TO BE DONE:
Render the stretch from the line containing "Open the peach" through the end of the lines as a JSON list of strings, one per line, skipping blank lines and leaving out the pictures.

PROVIDED ENTRIES:
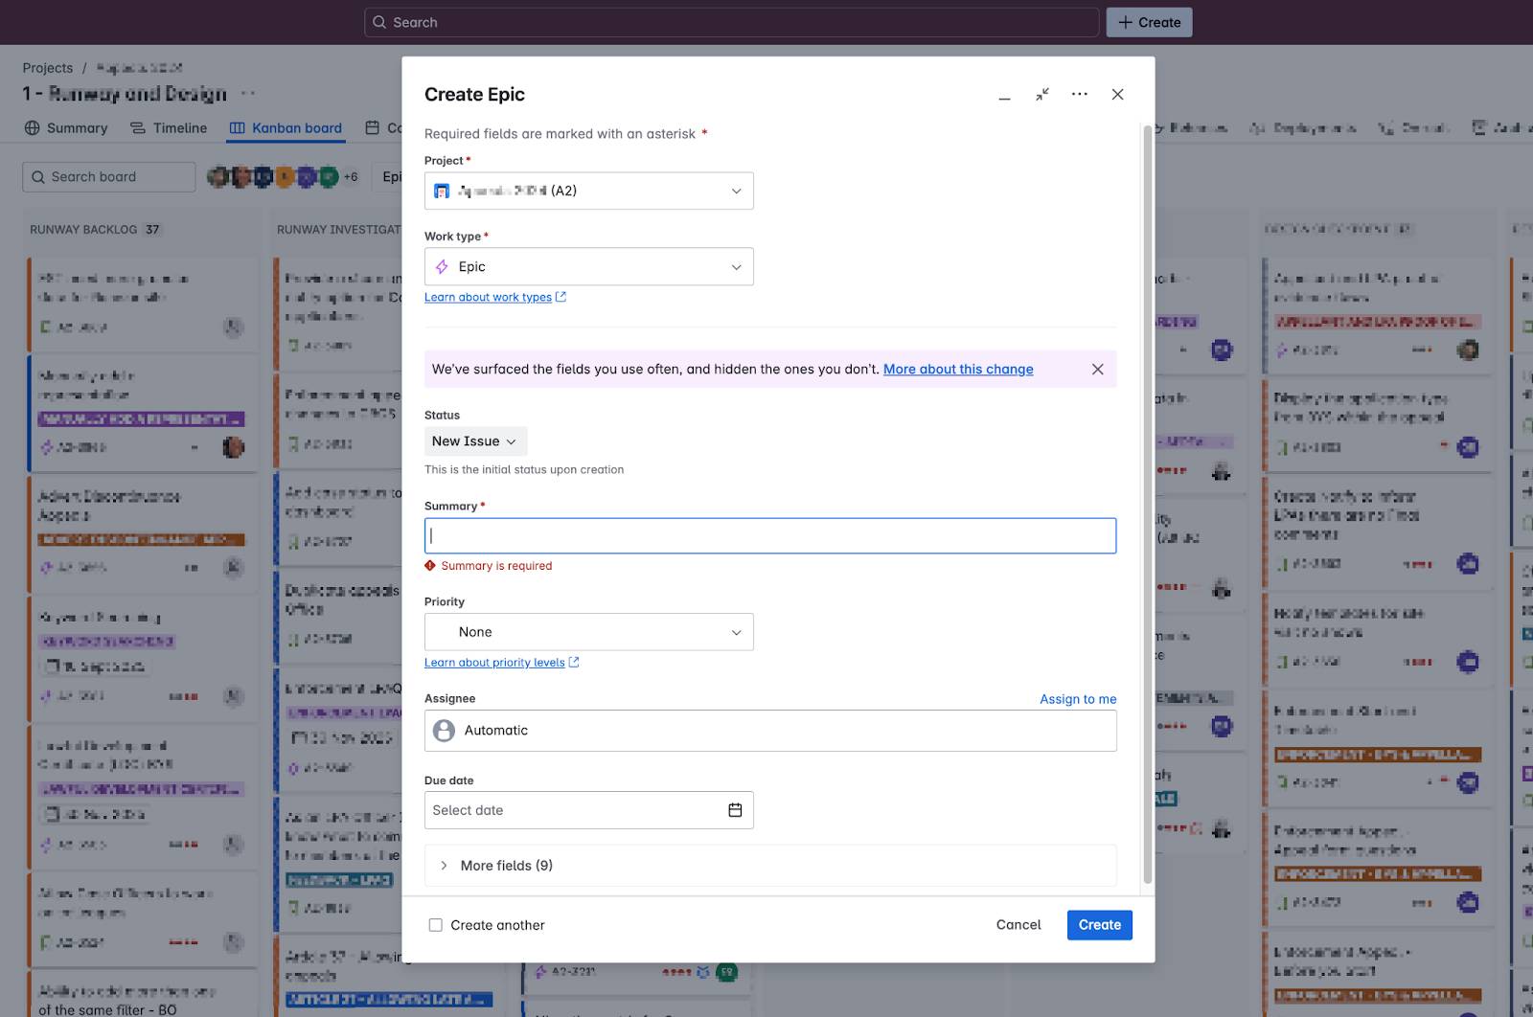Enable the Create another checkbox
Viewport: 1533px width, 1017px height.
pos(436,924)

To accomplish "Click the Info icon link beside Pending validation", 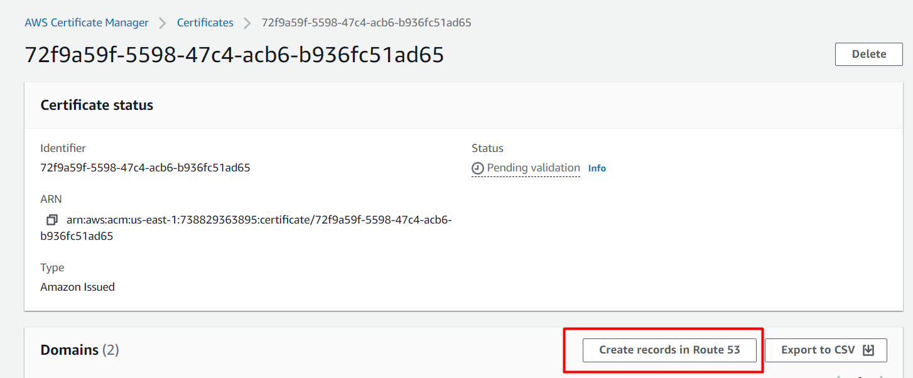I will [x=597, y=168].
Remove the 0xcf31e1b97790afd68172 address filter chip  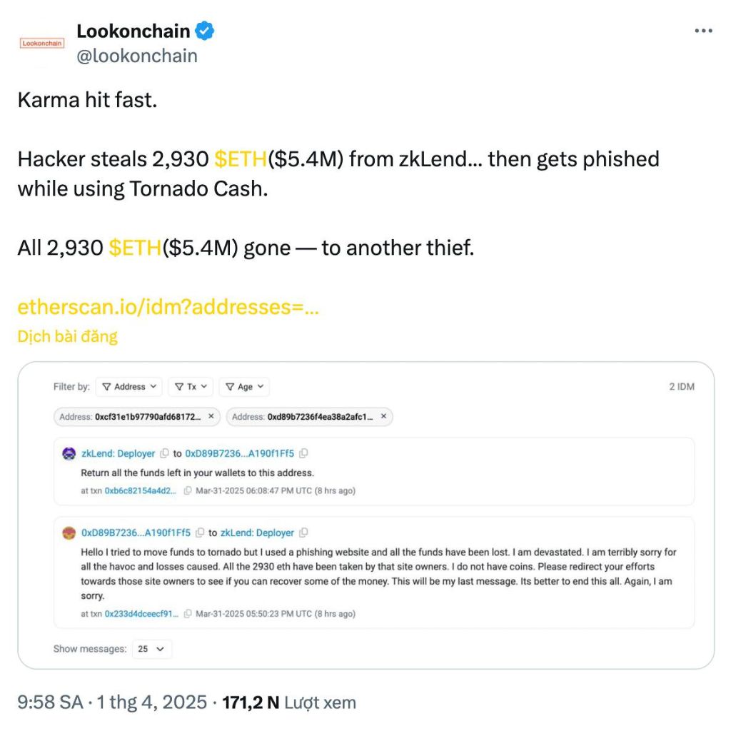point(211,417)
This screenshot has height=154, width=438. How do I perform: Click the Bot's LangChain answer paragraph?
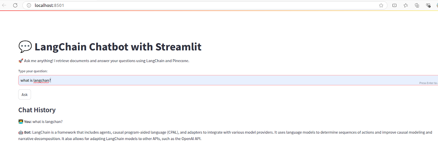(x=225, y=135)
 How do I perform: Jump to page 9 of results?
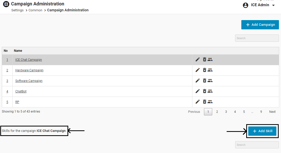coord(261,112)
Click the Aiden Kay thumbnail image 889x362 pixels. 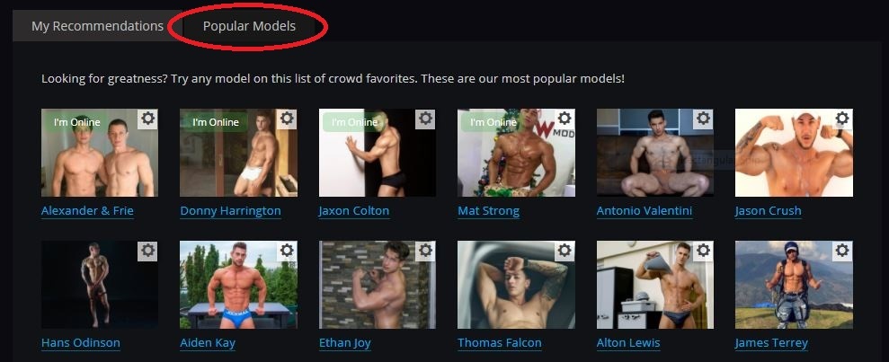click(x=238, y=285)
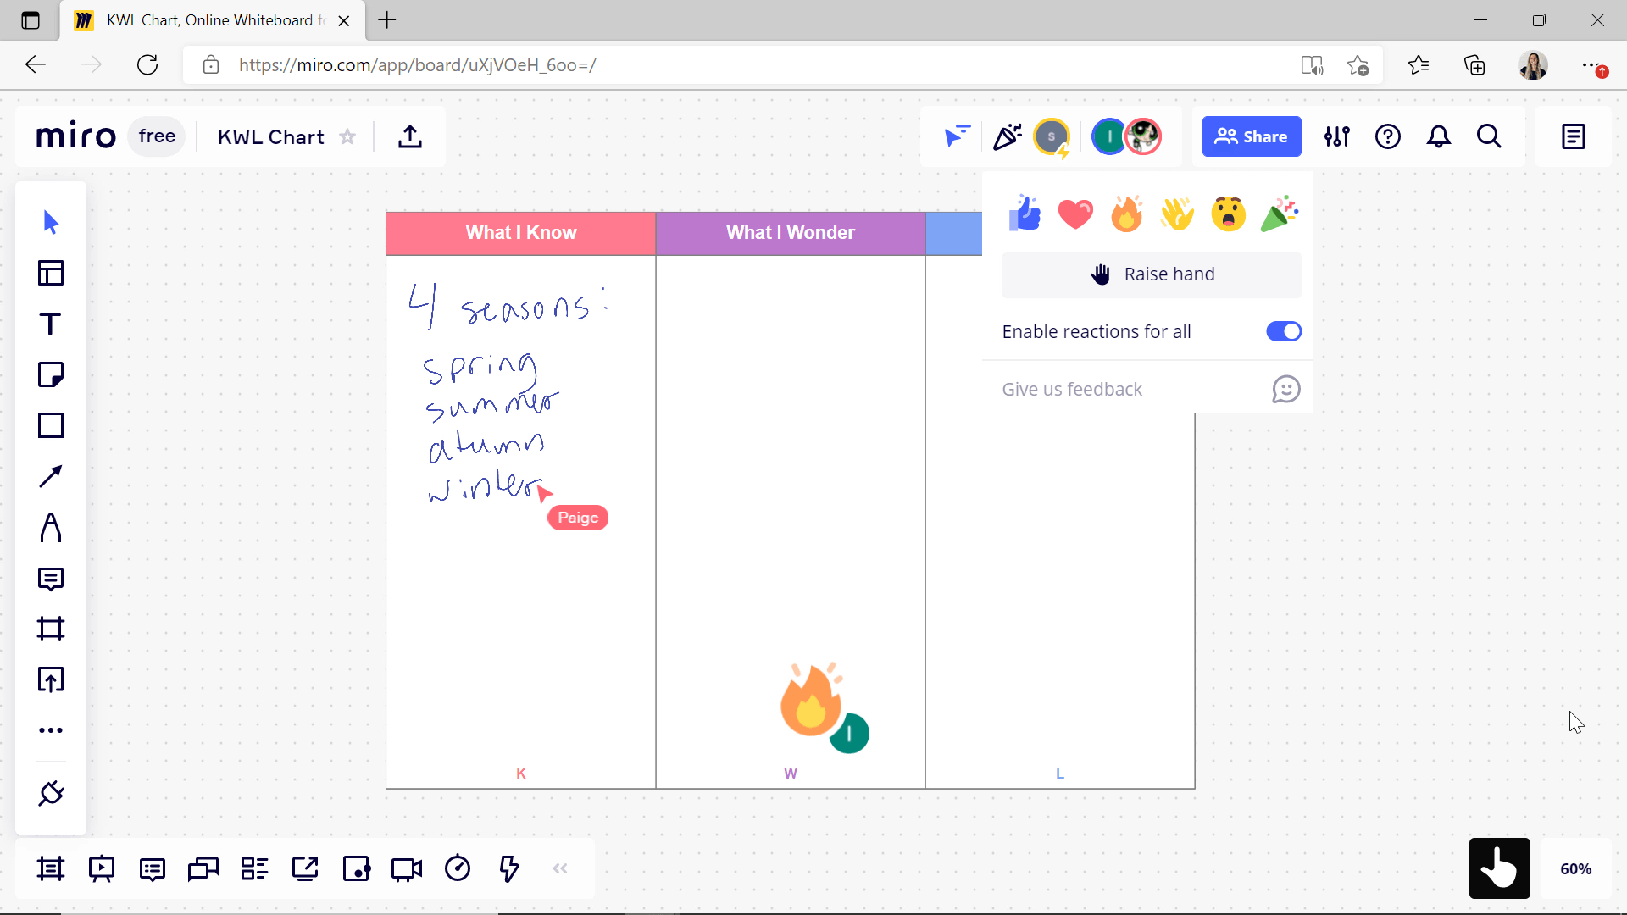
Task: Click the fire emoji reaction
Action: click(1125, 213)
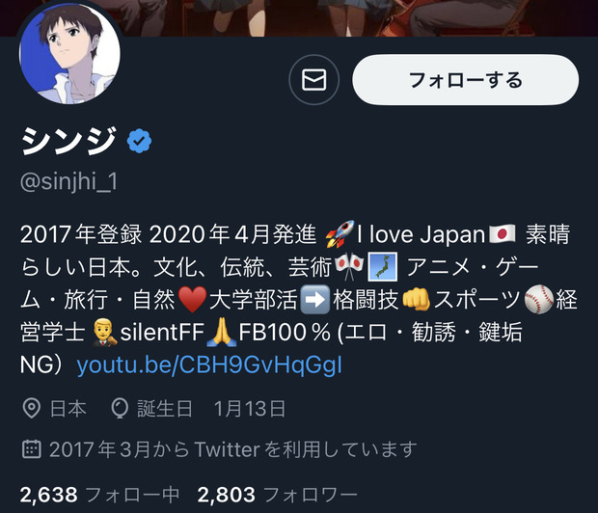The width and height of the screenshot is (598, 513).
Task: Open the youtu.be/CBH9GvHqGgI link
Action: (209, 365)
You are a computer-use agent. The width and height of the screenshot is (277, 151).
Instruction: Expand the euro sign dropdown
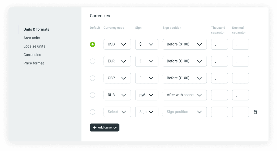tap(146, 61)
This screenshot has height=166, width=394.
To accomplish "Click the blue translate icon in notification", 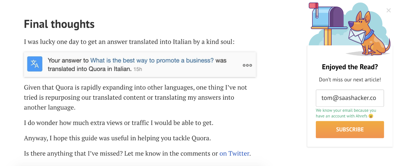I will [35, 64].
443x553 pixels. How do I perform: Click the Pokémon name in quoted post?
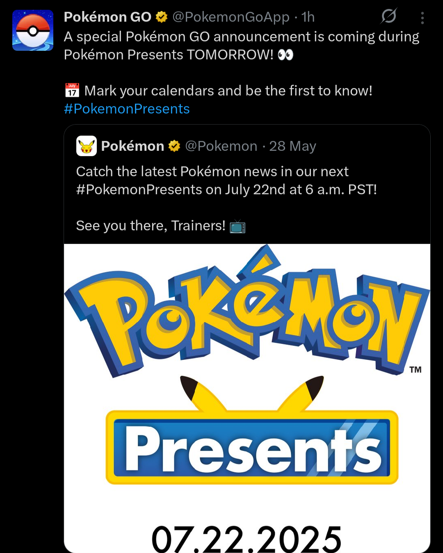(x=132, y=146)
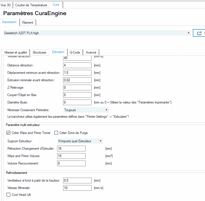Select the Wipe and Prime Volume field
The image size is (205, 201).
(71, 156)
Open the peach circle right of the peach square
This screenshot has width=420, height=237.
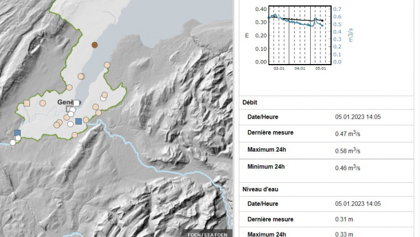pyautogui.click(x=43, y=103)
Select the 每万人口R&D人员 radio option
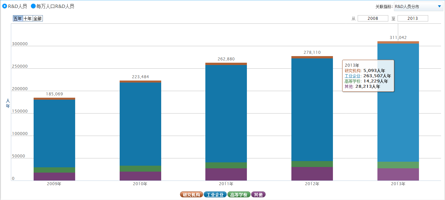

EXERCISE OUTPUT:
[
  "Open the peach circle right of the peach square",
  "This screenshot has width=420, height=237.",
  "pyautogui.click(x=43, y=103)",
  "Select the 每万人口R&D人员 radio option"
]